We cast magic spells in the dark and we rode atop the trolley-buses. We tip-toes atop electrical wires, the thick black chords curving up to meet our feet with all the comfort and ease of the sidewalk.
I wore a white mask, and I kept my brothers and sisters safe from harm. We stole what we needed to survive, and skinned any adults who thought to cross our paths. We lived not ahead of the law, but in its blindspot, right in close to the heart of the beast men called Proper Society.
We were free.
We were lost, all of us were, but we were free.
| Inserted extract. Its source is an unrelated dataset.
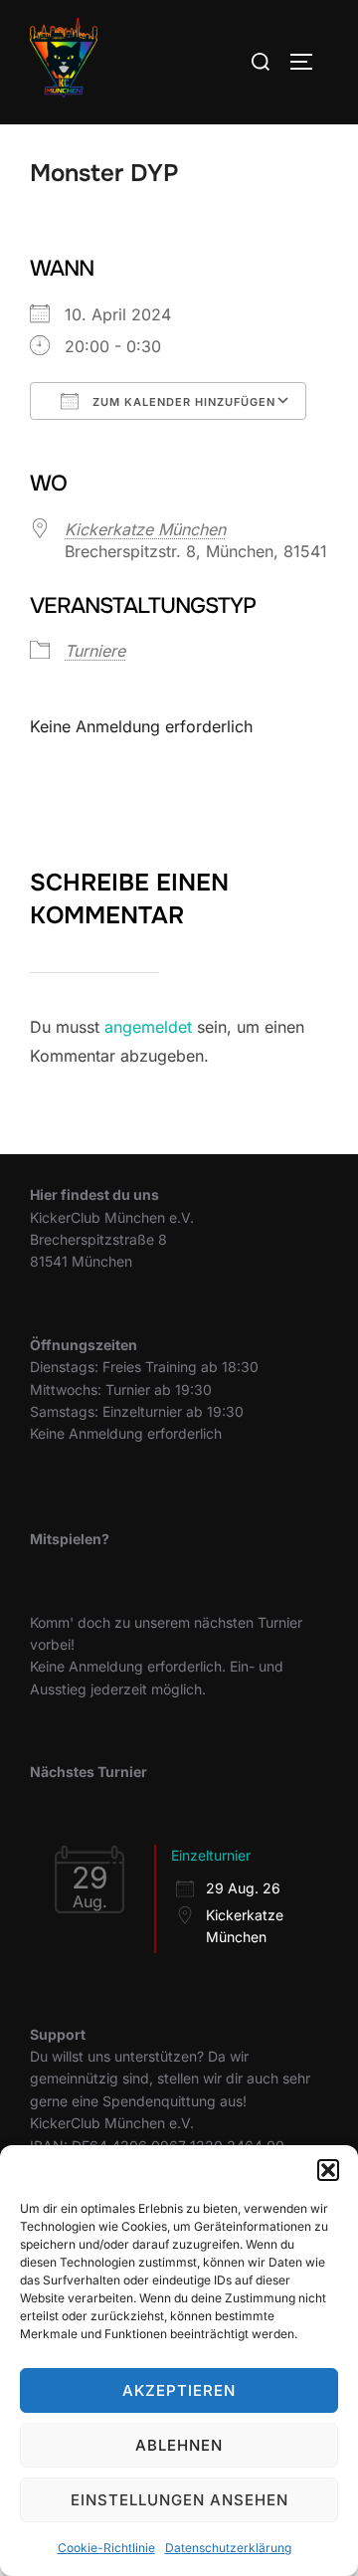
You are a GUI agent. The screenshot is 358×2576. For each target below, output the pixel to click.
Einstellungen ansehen (179, 2499)
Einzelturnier (211, 1855)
All Her Truths Between Us Now
“How did we get moving so fast?” I try to ask her over the friction of us burning like match-heads against the wind. I feel the sensation of molecules burnings against my flesh, I can feel myself ready to ignite from motion.
She grins at me like she’s biting off my head after fornication.
She grins at me, all sugary syrups and sharp little teeth and blood-kissed lipsticks.
I’ve never seen her lips stick on anything that wasn’t dangerously full of drugs or the potential for love or violence. I’ve never heard her sing a song that wasn’t about fucking or kill or gouging away or smoking up.
The car is shaking like it could fly apart, a satellite dissolving as it enters earth’s atmosphere. The condom is starting to melt, threatening to allow my cock to coast along the interior of her cunt without anything between us.
“The only thing that’s ever stood between us is the truth,” she tells me, just as the whole thing starts to break into its component pieces - our relationship reduced to a hail of birdshit in the rain.
And I can tell that, now, when her naked body is rubbing up against mine at speeds like these; she’s right, she’s right, she’s a thousand times right.
The only things that’s between us anymore is the truth.
The Truth, a young stripper we picked up three miles back, looks up from my lap and into hers. She’s stretched out between us like a sex toy, like a novelty for the purpose of orgasms, like a trusted friend without a word to add to the conversation.
The background blurs invisible.
We drive on and on and on and on an’ on an’ on an on anon.